Längerer Verbleib im Job kann auch positive Effekte auf Lebenserwartung haben
Und diese Ergebnisse seien gut auf Deutschland übertragbar, versichert Forscherin Han Ye. Doch wie geht das zusammen mit den zahlreiche Studien, die zeigen, dass ein längeres Verbleiben im Job die geistige Fitness und das soziale Netzwerk fördert und die Menschen so "jünger" erhält. Das ist kein Widerspruch, sagt Wirtschaftswissenschaftlerin Han Ye. Aber es greift eher bei Menschen mit höherem Qualifikationsniveau. Und dazu kommt es auch stark auf das Arbeitsumfeld der einzelnen Personen an.
Gerade die Arbeitsbedingungen in den letzten Beschäftigungsjahren spielen nach dieser Auswertung also eine wichtige Rolle für die Lebenserwartung. Dabei sind neben der körperlichen und psychosozialen Belastung, der Selbstwert der Arbeit und das Qualifikationsniveau entscheidende Faktoren. Die Forschungsgruppe warnt: Ein pauschales späteres Renteneintrittsalter verschärft die gesellschaftlichen und wirtschaftlichen Ungleichheiten bei der Lebenserwartung.

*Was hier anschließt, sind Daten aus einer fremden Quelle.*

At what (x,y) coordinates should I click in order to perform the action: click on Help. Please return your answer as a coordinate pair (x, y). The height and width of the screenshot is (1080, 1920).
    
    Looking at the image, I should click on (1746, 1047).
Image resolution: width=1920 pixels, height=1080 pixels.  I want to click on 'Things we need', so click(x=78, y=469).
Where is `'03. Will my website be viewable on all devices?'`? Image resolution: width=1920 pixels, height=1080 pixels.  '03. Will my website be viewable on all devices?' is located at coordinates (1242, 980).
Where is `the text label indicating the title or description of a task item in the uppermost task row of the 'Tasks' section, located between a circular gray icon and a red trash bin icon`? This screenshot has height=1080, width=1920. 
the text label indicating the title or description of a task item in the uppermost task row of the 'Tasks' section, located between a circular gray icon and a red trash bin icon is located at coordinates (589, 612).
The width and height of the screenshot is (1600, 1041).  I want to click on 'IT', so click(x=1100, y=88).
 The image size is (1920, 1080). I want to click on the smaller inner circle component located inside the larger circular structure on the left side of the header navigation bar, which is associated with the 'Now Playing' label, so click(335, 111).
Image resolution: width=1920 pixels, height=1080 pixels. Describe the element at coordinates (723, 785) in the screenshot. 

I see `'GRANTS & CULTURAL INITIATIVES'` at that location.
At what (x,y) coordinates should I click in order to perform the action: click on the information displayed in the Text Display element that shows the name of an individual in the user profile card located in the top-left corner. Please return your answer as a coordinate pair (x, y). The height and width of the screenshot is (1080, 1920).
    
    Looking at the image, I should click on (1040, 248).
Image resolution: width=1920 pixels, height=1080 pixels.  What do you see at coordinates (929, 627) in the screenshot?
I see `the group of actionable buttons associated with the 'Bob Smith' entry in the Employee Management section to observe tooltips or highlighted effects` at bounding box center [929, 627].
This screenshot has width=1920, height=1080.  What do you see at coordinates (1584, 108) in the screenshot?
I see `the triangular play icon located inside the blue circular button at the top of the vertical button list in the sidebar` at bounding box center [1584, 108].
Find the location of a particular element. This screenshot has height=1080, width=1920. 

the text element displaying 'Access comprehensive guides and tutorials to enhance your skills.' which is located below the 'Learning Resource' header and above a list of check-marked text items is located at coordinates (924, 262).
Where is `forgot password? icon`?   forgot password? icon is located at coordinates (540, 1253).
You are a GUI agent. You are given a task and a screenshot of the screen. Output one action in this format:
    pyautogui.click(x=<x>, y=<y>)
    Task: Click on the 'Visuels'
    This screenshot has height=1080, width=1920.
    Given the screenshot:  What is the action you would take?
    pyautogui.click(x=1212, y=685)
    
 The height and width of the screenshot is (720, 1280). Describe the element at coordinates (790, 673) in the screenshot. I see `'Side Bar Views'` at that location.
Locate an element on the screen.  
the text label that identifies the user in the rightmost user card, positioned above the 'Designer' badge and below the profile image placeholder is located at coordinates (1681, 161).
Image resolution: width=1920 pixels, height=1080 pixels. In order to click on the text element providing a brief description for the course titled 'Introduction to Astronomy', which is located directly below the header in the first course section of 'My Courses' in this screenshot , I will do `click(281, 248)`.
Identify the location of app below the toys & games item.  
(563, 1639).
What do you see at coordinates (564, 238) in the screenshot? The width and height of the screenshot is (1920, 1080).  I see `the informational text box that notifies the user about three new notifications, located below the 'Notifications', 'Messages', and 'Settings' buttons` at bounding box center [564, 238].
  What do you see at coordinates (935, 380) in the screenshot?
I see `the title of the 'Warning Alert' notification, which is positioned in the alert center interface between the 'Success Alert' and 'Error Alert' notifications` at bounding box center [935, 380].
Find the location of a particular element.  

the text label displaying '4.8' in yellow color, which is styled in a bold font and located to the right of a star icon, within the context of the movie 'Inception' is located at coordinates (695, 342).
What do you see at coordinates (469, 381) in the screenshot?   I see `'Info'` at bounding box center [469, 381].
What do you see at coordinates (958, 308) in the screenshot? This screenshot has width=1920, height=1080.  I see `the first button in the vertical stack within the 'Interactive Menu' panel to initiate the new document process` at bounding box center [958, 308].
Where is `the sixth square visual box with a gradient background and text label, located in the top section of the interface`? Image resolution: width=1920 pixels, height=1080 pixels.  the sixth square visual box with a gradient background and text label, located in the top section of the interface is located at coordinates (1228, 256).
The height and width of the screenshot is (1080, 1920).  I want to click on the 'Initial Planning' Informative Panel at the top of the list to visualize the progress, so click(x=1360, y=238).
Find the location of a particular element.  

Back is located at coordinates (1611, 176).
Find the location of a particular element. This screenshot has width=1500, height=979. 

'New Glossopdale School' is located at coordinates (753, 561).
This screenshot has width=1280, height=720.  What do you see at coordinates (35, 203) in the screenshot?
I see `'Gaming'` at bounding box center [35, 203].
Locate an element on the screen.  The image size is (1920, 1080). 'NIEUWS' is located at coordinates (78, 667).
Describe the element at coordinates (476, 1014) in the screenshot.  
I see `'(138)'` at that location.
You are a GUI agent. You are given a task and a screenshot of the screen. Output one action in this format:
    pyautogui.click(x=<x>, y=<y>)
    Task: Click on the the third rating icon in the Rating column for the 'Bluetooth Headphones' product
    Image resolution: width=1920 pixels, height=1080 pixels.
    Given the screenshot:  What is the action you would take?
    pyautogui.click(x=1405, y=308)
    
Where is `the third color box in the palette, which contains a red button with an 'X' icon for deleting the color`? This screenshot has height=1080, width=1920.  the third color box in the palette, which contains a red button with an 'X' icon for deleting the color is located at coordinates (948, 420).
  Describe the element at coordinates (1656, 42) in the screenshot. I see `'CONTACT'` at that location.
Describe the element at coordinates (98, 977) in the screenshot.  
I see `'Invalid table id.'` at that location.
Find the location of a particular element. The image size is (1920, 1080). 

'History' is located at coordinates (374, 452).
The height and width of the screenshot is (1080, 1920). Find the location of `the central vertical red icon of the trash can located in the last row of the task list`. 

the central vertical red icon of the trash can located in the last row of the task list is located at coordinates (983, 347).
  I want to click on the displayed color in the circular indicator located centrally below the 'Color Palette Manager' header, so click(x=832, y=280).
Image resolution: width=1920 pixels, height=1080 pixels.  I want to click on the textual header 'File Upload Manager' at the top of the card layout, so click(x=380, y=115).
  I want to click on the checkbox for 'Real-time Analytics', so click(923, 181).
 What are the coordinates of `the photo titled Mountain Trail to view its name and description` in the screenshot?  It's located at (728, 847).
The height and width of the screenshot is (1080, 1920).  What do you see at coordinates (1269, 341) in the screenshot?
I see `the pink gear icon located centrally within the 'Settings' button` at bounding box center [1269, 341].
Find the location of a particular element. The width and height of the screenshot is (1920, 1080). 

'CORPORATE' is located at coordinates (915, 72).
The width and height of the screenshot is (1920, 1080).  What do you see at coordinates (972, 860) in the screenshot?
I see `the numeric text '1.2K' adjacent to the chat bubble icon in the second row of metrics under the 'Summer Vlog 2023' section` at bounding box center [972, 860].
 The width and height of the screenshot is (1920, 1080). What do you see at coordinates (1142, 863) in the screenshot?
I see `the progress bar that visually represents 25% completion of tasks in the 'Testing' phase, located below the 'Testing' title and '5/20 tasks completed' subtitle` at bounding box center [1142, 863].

Flexible Lösungen für einen besseren Übergang in den Ruhestand
Einen Ausweg bietet der schrittweise Übergang in den Ruhestand. Genau das haben in Spanien zahlreiche Menschen versucht – sie haben zunächst eine Teilrente beantragt. Und unter diesen Teilrentnern war die Sterblichkeitsrate deutlich niedriger. Forscherin Han Ye aus Mannheim zieht das Fazit:
Außerdem empfiehlt die deutsch-spanische Forschungsgruppe, eine weitere Anhebung des Rentenalters grundsätzlich mit einer besseren Gesundheitsvorsorge zu koppeln.